* [Exercise task 1] According to the passage, in what year did George Lawson found the Botanical Society of Canada?
* [Exercise task 2] Rewrite the part of the passage starting at "Catharine refused to" and ending at "on pest control.", using "painstakingly" in place of "laboriously".

* [Article]
* START *

The following year, it seemed as though the manuscript might be published as “The Plants of Canada” by the Hamilton Horticultural Society, which was hosting the Provincial Agricultural Fair that year. But Catharine’s hopes fell when she was told that the Society had decided it could go ahead only with the help of a government subsidy. She dismissed the president of the Horticultural Society as “a man not to be relied upon” and despaired of the colonial government ever having the imagination to put money into a comprehensive catalogue of Canadian plants. In the opinion of Sir William Hooker, she had been told, “Canada was behind every one of the British Colonies and all civilized nations in Scientific literary effort especially in Botany.” Strickland amour-propre came to the fore as Catharine emphatically concurred with the director of Kew Gardens: “I think the Great Man was right—there is certainly a want of encouragement in this country for literary talent.” But she was driven as much by financial as scientific imperative: “I am so anxious to earn what will pay our bills that I write even when I have no hope of a market.”

Catharine refused to be discouraged. She laboriously copied out her manuscript, then sent it off to all the people she could think of who might recognize the value of her work and give it a public endorsement. One copy landed on the desk of Professor John Dawson, a geologist who had become principal of McGill College in Montreal; another arrived at the doorstep of William Hincks, professor of natural history at the University of Toronto. Catharine also sent a copy to George Lawson, a Scot who had published more than fifty articles on botany before his thirtieth birthday, and who had arrived at Queen’s College, Kingston, in 1858 to teach natural history. In 1860, he’d founded the Botanical Society of Canada, which was soon busy cataloguing Canadian plants and advising farmers on pest control.

* END *

* [Given records]
* START *

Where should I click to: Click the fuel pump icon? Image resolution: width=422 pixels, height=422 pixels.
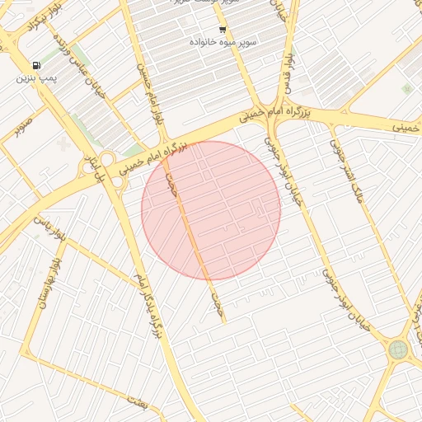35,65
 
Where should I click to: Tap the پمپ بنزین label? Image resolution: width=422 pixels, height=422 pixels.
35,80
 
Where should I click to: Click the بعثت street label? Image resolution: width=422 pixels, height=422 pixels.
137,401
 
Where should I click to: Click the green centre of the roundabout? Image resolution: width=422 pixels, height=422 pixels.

* END *
* START *

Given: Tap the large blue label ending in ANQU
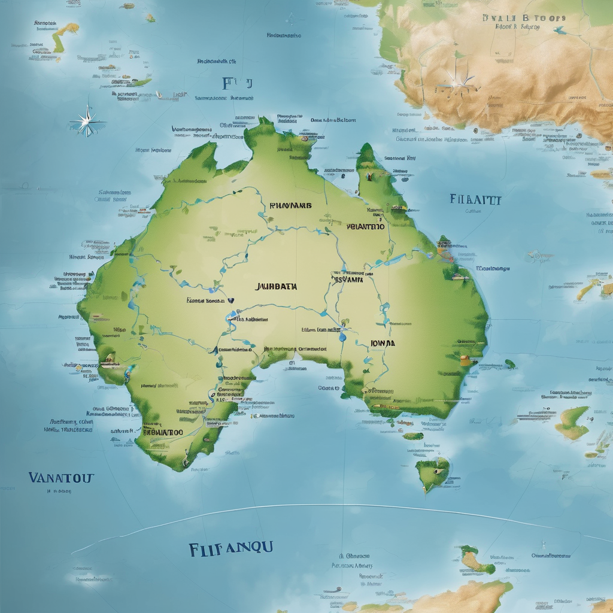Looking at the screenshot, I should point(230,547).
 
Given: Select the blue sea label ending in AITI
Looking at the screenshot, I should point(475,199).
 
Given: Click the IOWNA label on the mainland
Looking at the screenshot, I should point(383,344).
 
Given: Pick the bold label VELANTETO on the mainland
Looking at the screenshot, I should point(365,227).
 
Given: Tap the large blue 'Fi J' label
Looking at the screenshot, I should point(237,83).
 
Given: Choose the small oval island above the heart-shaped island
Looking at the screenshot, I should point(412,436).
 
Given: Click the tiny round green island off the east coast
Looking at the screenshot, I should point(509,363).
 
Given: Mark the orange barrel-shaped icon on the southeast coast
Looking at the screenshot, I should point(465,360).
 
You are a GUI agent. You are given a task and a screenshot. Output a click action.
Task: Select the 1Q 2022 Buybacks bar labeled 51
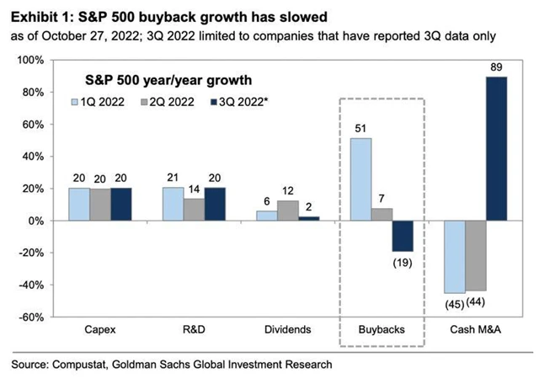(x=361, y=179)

* END *
* START *

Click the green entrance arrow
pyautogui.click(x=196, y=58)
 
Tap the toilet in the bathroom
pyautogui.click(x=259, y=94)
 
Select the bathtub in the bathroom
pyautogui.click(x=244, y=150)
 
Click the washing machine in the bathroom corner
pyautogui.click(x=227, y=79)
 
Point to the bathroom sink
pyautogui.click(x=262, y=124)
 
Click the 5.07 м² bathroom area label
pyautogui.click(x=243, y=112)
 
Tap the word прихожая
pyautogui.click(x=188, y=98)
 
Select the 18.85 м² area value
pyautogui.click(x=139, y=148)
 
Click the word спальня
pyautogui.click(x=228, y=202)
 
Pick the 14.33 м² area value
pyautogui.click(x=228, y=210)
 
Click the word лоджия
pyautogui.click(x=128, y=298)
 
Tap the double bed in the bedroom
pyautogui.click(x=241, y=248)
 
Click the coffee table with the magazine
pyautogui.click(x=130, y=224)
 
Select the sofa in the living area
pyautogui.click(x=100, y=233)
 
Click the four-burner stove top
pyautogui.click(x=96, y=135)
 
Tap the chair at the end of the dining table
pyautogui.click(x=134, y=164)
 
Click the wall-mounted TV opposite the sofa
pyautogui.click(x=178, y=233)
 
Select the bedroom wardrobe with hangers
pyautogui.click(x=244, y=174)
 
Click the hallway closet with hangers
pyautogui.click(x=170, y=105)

* END *

* [Worked answer 1] 1860

* [Worked answer 2]
Catharine refused to be discouraged. She painstakingly copied out her manuscript, then sent it off to all the people she could think of who might recognize the value of her work and give it a public endorsement. One copy landed on the desk of Professor John Dawson, a geologist who had become principal of McGill College in Montreal; another arrived at the doorstep of William Hincks, professor of natural history at the University of Toronto. Catharine also sent a copy to George Lawson, a Scot who had published more than fifty articles on botany before his thirtieth birthday, and who had arrived at Queen’s College, Kingston, in 1858 to teach natural history. In 1860, he’d founded the Botanical Society of Canada, which was soon busy cataloguing Canadian plants and advising farmers on pest control.